Ce qu’il n’avait jamais su, fut que son épouse avait fulminé en silence, quand elle avait eu vent de cet accord. En effet et malheureusement, le jeune Junius Silanus s’était uni à une femme ambitieuse de la petite noblesse, et qui avait vu, dans son mariage, un moyen de s'élever dans la société. Elle avait bien entendu pensé à divorcer, dans l’espoir de trouver un meilleur parti. Toutefois, son mari la traitait comme jamais elle ne l’avait été dans sa vie. A ses yeux, elle était sa princesse, à qui il cédait tous ses caprices. Oui, au final, toutes les attentions de Colinus lui avaient touché le cœur, au point qu’elle ne songea plus à s’en séparer. Ressentant un semblant d’amour, la jeune femme était donc restée marier au cousin de Marius et Sol, qui était tombé inexorablement dans ses filets. Et puis, toute espérance n’avait pas totalement disparu. En effet, ayant appris qu’Idylla n'arrivait pas à avoir d'enfants, son rêve, de devenir l’épouse du chef de la famille la plus influente de Rome, avait une petite chance de se produire. Cependant, Infama fut contrariée à la venue au monde d’Endymion.

Cet enfant était encore plus proche du poste d'héritier que son époux. Alors qu’Idylla accompagna Psy dans sa retraite campagnarde, elle était restée à Rome, auprès de son époux à qui Marius faisait de plus en plus confiance après la mort de Sol. Finalement, voyant l’influence grandissante de Colinus, elle semblait s’être résignée à abandonner ses convoitises. Finalement, être l’épouse du premier conseiller, voire du bras droit du chef, n’était pas si mal comme position sociale. Elle possédait ainsi les mêmes considérations que l’épouse de Marius, et semblait s’en satisfaire. Maintenant, en paix avec elle-même et ses ambitions, elle était sur le point d'accoucher. Face à sa souffrance, Idylla tenta de lui apporter un quelconque réconfort :

« Ma chère cousine, je vois que vous souffrez beaucoup. Je vous ai apporté une lotion qui vous aidera à la supporter. »

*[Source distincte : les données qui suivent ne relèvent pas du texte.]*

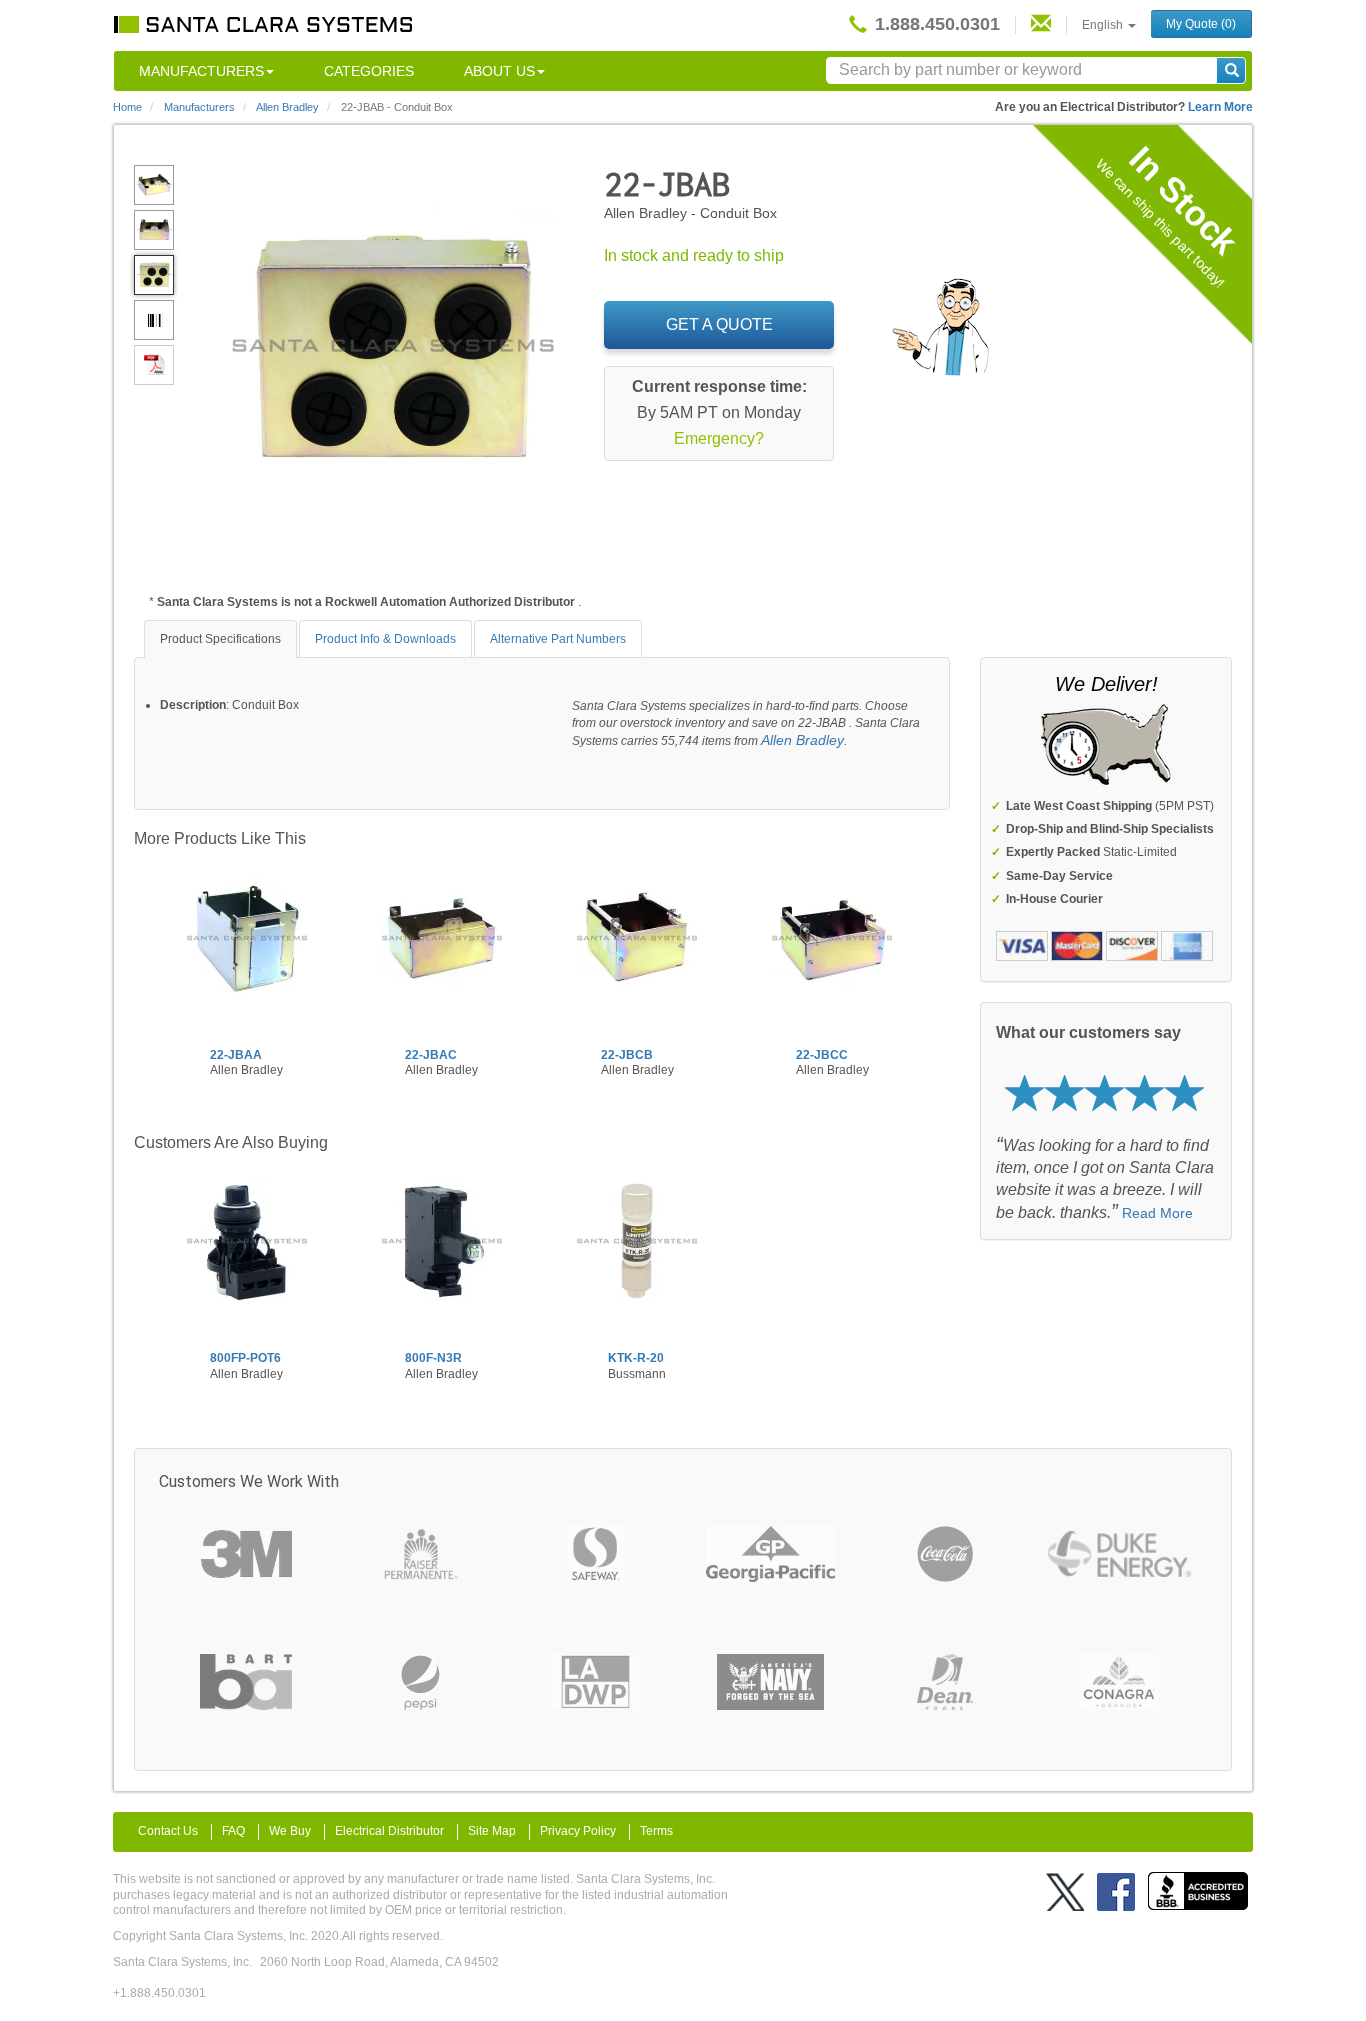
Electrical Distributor (389, 1831)
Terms (656, 1831)
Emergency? (719, 438)
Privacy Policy (578, 1831)
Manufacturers (201, 71)
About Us (499, 71)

Elle s’assit sur le lit et avec l'aide de sa sœur pour la soutenir, appliqua cette médecine sur le bas du dos de la future mère, ainsi que sur son ventre. Au bout de quelques minutes, bien que la douleur fût toujours présente, cette dernière en fut soulagée. Infama remercia Idylla d'un signe de tête, profitant de cette accalmie pour se reposer, une accalmie qui ne dura que quelques minutes. En effet, le travail reprit de plus belle, et dura encore quelques heures. Quand l'heure du dîner sonna, toute la maison entendit les pleurs d'un nouveau-né. L'heureux père se précipita immédiatement vers la chambre. Angoissé, il fit halte un instant devant la porte, s’essuyant ses mains moites contre ses habits. Son cœur battait la chamade, divisé entre l’excitation et l’angoisse. Prenant son courage à deux mains, il avait fini par frapper pour annoncer sa venue. L’épouse de Marius lui ouvrit doucement, en lui présentant une énorme surprise qui était emmaillotée dans des linges blancs, et installée dans les bras de Psy. Elle lui annonça :

« Félicitations, mon cher cousin. Les Dieux vous ont accordé une magnifique petite fille. »

A ces mots, le nouveau père s'avança et se pencha sur sa première-née. Elle semblait avoir hérité de la chevelure de sa mère. Quand aux yeux, il devra attendre un peu, car pour le moment, l'enfant dormait dans les bras de sa cousine. Il espérait tout de même qu’elle ait hérité de la particularité des Junius Silanus. Au moins, ainsi, elle sera moins rejetée par les autres. Il regarda ensuite sa femme qui, semi-assisse, paraissait songeuse, et lui parla :

« Je vous remercie, ma chérie. Elle est belle, tout comme sa mère. Comment désirez-vous l'appeler ?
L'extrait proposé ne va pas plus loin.